The answer should consist of all the entries, repeated word for word.

※

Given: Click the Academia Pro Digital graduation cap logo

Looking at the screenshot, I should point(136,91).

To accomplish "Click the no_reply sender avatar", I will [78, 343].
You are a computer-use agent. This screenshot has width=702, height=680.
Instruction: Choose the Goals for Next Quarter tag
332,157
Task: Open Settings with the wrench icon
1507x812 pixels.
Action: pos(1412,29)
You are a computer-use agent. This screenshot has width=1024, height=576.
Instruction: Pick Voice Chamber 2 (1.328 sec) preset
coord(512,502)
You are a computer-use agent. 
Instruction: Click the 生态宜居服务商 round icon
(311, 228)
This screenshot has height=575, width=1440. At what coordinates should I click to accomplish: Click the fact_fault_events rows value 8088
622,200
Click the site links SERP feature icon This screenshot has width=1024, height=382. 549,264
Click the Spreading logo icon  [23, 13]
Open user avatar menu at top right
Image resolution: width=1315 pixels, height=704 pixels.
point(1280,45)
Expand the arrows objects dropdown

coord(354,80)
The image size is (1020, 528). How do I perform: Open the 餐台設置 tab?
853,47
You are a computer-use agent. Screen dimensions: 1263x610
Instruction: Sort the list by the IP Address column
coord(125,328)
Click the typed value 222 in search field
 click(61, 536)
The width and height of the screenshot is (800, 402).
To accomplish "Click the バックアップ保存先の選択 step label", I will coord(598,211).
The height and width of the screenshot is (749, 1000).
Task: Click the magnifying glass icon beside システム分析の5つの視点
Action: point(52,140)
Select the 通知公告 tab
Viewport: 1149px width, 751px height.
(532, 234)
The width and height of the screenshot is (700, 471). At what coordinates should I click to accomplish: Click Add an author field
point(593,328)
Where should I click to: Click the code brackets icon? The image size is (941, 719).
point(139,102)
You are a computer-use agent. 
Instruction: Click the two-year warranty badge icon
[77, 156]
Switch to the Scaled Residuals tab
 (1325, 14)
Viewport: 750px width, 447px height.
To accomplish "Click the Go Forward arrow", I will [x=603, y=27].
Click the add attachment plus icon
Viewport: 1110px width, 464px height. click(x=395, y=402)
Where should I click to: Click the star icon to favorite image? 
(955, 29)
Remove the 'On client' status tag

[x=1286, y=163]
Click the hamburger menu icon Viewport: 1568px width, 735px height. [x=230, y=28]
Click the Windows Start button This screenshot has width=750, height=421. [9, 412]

※

> **EXERCISE RESULT**:
Given: Click the Academia Pro Digital graduation cap logo

Looking at the screenshot, I should point(136,91).

To accomplish "Click the no_reply sender avatar", I will [78, 343].
You are a computer-use agent. This screenshot has width=702, height=680.
Instruction: Choose the Goals for Next Quarter tag
332,157
Task: Open Settings with the wrench icon
1507x812 pixels.
Action: pos(1412,29)
You are a computer-use agent. This screenshot has width=1024, height=576.
Instruction: Pick Voice Chamber 2 (1.328 sec) preset
coord(512,502)
You are a computer-use agent. 
Instruction: Click the 生态宜居服务商 round icon
(311, 228)
This screenshot has height=575, width=1440. At what coordinates should I click to accomplish: Click the fact_fault_events rows value 8088
622,200
Click the site links SERP feature icon This screenshot has width=1024, height=382. 549,264
Click the Spreading logo icon  [23, 13]
Open user avatar menu at top right
Image resolution: width=1315 pixels, height=704 pixels.
point(1280,45)
Expand the arrows objects dropdown

coord(354,80)
The image size is (1020, 528). How do I perform: Open the 餐台設置 tab?
853,47
You are a computer-use agent. Screen dimensions: 1263x610
Instruction: Sort the list by the IP Address column
coord(125,328)
Click the typed value 222 in search field
 click(61, 536)
The width and height of the screenshot is (800, 402).
To accomplish "Click the バックアップ保存先の選択 step label", I will coord(598,211).
The height and width of the screenshot is (749, 1000).
Task: Click the magnifying glass icon beside システム分析の5つの視点
Action: point(52,140)
Select the 通知公告 tab
Viewport: 1149px width, 751px height.
(532, 234)
The width and height of the screenshot is (700, 471). At what coordinates should I click to accomplish: Click Add an author field
point(593,328)
Where should I click to: Click the code brackets icon? The image size is (941, 719).
point(139,102)
You are a computer-use agent. 
Instruction: Click the two-year warranty badge icon
[77, 156]
Switch to the Scaled Residuals tab
 (1325, 14)
Viewport: 750px width, 447px height.
To accomplish "Click the Go Forward arrow", I will [x=603, y=27].
Click the add attachment plus icon
Viewport: 1110px width, 464px height. click(x=395, y=402)
Where should I click to: Click the star icon to favorite image? 
(955, 29)
Remove the 'On client' status tag

[x=1286, y=163]
Click the hamburger menu icon Viewport: 1568px width, 735px height. [x=230, y=28]
Click the Windows Start button This screenshot has width=750, height=421. [9, 412]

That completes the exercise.